A more complex graph extend standard margins to allow space for a nice y-axis label default margins are “par()$mar” of 5.1, 4.1, 4.1, 2.1 lines
par(mar=c(5.1, 6, 4.1, 2.1))
plot(Sepal.Length ~ Petal.Width,
xlim = c(0, 4), # manually defined x-axis range
ylim = c(0, 8), # manually defined y-axis range
data = iris,
xlab = "Petal width [cm]", # axis label independent of name in data frame
ylab = expression("Fancy function"~sqrt(x^2)~CO[2]%+-%~sd), # just for show
pch = 23,
bg = "green")
# check "demo(plotmath)" for writing expressions
# add more data to the plot
# this is done without calling "plot" again!
points(Sepal.Width ~ Petal.Width,
data = iris,
pch = 4,
col = "blue" )
# add the linear model to the plot
abline(my.lm, col = "red", lty = "dashed", lwd = 2)
# add a 1:1 line
abline(a = 0, b = 1, lty = "dotted")
# build a legend
legend(2.6, 2.5,
c("Sepal length", "Sepal width", "Abline length", "1:1"),
pch = c(23, 4, NA, NA),
lty = c(NA, NA, "dashed", "dotted"),
cex = 0.8 # make the characters slightly smaller than standard text
)
Regarding modifying tick labels (i.e. rotating…) it involves creating the labels manually: see http://cran.r-project.org/doc/FAQ/R-FAQ.html#How-can-I-create-rotated-axis-labels_003f
ggplot2-graphs: I’ll introduce the Grammar of Graphics (ggplot2) later in the seminar. This package allows to modify many elements of plots and offers options that are not available in the base plots.
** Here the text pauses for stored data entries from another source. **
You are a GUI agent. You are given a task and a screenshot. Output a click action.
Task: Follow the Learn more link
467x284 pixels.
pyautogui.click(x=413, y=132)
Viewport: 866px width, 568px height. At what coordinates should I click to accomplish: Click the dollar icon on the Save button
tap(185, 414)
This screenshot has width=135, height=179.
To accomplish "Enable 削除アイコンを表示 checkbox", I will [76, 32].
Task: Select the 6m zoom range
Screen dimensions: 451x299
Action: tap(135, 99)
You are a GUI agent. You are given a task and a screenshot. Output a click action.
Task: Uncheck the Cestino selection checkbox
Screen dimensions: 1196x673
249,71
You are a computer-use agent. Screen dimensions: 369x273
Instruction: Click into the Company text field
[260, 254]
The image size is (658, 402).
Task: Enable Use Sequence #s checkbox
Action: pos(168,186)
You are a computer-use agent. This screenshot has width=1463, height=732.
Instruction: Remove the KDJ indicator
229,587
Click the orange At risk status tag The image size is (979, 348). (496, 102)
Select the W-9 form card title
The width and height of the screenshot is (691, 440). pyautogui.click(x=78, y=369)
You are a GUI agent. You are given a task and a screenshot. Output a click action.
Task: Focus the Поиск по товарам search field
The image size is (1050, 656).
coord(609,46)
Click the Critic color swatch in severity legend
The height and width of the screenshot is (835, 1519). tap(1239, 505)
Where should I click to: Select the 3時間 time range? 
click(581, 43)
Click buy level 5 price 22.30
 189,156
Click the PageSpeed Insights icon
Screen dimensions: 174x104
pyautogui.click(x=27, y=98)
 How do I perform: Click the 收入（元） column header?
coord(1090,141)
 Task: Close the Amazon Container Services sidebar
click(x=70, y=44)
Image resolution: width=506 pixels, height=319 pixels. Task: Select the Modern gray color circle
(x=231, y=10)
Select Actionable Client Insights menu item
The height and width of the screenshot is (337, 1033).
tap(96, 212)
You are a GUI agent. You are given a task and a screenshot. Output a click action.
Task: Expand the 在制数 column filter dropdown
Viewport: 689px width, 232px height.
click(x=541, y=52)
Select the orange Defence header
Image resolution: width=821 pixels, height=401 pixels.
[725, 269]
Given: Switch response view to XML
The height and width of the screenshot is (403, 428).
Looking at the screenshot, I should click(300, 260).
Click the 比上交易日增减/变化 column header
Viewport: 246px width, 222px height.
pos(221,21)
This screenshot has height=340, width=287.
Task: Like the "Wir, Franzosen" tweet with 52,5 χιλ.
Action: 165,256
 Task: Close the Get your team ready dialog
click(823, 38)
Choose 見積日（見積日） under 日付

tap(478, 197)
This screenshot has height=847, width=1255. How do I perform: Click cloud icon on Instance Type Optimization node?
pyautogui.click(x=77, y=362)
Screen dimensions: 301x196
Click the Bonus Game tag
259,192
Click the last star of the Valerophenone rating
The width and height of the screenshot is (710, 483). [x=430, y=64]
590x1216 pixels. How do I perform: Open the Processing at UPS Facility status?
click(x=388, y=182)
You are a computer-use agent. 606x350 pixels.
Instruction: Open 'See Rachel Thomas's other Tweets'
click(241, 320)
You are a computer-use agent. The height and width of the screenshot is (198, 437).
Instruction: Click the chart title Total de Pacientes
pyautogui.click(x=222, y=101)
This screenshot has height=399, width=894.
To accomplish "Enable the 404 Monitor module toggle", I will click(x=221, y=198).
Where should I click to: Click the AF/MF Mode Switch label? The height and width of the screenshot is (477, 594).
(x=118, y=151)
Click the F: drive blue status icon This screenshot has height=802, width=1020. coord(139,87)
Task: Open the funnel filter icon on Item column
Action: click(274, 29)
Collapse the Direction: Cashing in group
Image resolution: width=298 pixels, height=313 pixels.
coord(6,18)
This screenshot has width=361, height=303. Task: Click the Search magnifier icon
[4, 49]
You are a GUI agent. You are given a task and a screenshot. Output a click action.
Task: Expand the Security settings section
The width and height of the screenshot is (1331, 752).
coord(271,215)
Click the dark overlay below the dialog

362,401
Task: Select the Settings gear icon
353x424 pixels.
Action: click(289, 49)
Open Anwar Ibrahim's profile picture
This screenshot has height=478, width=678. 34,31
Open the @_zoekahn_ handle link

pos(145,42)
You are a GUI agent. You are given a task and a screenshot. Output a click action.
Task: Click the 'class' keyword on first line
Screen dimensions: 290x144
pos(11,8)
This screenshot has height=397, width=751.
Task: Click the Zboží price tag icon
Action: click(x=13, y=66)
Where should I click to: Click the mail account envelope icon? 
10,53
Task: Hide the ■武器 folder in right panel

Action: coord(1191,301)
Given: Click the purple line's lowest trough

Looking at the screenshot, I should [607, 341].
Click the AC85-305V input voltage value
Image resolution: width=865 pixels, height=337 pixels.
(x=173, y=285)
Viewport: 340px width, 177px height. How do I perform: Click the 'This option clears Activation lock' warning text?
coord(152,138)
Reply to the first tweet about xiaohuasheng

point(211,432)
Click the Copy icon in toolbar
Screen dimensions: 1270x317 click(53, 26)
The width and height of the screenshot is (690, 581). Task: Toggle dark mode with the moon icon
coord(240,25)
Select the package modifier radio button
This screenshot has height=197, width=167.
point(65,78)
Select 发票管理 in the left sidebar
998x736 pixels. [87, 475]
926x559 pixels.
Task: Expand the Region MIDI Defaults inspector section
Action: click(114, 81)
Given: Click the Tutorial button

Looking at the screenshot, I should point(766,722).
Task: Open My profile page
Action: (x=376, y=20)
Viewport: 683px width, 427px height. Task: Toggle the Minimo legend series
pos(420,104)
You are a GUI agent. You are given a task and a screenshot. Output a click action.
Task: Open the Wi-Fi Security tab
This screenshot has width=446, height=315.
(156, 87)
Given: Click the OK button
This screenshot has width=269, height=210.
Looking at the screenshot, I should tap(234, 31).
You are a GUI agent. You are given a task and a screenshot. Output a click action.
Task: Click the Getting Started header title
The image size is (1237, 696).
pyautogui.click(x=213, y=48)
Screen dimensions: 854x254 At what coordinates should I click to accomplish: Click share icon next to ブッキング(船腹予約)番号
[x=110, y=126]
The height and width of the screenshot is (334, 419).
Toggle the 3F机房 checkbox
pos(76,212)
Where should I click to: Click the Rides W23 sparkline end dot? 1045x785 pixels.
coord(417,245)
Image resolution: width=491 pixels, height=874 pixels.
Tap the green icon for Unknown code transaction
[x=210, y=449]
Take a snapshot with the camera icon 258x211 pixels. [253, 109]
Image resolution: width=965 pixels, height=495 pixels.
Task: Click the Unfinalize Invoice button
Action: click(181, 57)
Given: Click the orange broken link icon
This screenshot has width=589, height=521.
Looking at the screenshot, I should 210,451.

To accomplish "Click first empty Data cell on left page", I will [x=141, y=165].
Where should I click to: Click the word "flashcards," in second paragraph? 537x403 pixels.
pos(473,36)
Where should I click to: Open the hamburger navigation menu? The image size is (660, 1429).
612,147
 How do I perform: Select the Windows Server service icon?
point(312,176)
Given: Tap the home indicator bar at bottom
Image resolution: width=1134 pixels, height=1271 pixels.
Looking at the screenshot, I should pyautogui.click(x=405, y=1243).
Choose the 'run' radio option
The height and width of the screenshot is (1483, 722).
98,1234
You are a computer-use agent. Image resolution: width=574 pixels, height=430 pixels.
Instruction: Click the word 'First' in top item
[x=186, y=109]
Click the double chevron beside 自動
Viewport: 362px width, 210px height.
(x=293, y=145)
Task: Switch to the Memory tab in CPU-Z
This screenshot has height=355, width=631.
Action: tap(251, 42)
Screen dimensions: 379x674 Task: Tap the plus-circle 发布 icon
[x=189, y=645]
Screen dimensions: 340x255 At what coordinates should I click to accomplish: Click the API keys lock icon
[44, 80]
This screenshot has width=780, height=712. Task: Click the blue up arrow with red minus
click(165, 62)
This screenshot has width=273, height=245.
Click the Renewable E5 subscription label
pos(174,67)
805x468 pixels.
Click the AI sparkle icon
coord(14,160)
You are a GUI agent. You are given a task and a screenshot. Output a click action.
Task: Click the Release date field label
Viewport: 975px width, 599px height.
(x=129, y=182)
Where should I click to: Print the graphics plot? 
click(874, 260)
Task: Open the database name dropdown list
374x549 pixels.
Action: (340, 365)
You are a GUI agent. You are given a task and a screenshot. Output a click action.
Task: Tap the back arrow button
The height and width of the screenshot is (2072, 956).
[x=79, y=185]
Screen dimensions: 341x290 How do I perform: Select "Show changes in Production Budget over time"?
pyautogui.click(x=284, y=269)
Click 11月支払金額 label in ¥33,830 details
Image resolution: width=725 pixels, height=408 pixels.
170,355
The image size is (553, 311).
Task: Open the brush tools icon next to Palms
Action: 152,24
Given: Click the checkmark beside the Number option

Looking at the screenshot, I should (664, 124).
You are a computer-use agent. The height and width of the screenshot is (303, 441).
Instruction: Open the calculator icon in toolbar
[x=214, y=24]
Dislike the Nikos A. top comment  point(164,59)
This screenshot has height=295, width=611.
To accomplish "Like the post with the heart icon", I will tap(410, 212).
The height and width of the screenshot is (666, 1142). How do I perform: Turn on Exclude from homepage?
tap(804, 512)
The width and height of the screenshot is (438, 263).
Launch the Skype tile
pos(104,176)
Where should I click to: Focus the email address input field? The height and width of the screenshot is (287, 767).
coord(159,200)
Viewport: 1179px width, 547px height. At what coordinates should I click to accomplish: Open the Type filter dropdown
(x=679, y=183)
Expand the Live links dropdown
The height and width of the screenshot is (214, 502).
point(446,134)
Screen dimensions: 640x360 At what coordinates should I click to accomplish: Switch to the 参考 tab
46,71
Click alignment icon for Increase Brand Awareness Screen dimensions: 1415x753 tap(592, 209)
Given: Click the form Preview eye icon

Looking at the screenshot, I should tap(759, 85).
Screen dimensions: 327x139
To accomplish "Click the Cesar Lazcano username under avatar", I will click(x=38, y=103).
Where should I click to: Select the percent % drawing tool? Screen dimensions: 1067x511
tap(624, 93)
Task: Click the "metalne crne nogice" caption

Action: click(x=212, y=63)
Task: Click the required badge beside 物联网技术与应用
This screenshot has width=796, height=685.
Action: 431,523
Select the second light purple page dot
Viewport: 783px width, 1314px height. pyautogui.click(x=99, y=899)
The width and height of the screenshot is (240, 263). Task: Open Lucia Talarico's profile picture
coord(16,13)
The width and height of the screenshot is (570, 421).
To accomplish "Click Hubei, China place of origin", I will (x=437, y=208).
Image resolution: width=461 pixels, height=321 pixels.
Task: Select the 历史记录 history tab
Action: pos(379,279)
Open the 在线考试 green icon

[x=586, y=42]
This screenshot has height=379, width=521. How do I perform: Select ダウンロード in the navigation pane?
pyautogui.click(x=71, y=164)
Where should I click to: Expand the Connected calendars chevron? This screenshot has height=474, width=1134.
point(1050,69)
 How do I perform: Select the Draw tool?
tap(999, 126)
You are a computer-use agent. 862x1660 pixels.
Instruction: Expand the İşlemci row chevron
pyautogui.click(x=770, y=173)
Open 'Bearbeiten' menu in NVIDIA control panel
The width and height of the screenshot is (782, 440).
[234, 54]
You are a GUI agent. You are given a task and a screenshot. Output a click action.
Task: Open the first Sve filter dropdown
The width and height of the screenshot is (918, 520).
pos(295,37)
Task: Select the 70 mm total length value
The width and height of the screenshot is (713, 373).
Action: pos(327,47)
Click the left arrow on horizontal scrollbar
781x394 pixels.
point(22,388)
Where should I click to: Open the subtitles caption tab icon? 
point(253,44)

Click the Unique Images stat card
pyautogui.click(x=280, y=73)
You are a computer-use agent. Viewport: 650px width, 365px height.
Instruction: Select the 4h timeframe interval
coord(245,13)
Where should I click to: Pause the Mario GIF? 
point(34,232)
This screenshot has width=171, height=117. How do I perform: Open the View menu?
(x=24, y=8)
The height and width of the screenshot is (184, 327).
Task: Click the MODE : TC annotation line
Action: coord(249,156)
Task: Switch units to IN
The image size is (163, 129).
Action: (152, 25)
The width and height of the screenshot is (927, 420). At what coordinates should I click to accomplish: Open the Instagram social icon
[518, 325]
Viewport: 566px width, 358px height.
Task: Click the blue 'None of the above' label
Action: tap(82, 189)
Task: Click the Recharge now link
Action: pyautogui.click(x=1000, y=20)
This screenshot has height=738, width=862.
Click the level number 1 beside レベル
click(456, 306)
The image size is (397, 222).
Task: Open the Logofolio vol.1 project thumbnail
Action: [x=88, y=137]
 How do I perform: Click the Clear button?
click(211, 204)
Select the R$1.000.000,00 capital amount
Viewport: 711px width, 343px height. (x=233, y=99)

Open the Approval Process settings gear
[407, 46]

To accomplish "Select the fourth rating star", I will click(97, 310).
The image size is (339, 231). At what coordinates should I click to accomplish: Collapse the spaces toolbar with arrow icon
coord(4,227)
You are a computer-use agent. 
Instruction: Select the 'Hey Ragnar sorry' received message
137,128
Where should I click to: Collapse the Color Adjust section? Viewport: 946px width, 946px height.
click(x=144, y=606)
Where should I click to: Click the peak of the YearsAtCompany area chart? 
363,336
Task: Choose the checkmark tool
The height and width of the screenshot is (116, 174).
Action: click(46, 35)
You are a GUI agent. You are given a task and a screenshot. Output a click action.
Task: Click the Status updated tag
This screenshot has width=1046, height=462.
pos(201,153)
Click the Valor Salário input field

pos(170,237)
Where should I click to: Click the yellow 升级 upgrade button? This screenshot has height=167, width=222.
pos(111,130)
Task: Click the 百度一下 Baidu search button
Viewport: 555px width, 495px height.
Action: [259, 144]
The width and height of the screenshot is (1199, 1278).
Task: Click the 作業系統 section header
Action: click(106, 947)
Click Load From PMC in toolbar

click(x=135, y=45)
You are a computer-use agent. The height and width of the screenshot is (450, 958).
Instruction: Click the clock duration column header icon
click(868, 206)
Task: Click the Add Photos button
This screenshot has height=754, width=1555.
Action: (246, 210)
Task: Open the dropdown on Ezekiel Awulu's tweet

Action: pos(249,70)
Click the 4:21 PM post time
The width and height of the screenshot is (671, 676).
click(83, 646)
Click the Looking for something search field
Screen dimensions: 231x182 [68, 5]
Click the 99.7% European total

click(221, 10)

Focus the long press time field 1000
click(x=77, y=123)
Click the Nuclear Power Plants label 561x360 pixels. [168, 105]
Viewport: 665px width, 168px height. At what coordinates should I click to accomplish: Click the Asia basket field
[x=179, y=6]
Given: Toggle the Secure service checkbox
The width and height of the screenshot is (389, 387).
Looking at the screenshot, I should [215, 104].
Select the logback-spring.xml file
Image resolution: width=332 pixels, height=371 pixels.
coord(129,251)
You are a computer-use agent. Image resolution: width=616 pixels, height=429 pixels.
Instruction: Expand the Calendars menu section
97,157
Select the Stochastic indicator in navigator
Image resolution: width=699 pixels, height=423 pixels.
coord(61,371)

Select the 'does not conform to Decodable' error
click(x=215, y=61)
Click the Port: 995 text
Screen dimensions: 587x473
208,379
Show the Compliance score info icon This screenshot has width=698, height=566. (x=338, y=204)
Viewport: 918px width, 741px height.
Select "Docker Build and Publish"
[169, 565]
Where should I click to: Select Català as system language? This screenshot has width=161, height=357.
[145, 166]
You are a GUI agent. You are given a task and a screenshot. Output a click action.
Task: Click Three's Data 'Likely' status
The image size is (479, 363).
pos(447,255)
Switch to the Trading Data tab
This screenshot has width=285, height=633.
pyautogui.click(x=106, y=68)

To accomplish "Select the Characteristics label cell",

But for now we stick with base graphics.
Another very useful type of graph is a boxplot Boxplots allow a quick overview on data, look for potential outliers, …
boxplot(Petal.Length ~ Species, data = iris)
# show aggregation of two factors as boxplot
boxplot(Petal.Length ~ Species * my.factor, data = iris)
R uses “Devices” for output. Standard device is the screen, but the output can always be redicrected to anover device. the principle is, that first a “device” is opened, then something is written to this device and then the device is closed.
# Example
plot(Sepal.Length ~ Petal.Width, data = iris)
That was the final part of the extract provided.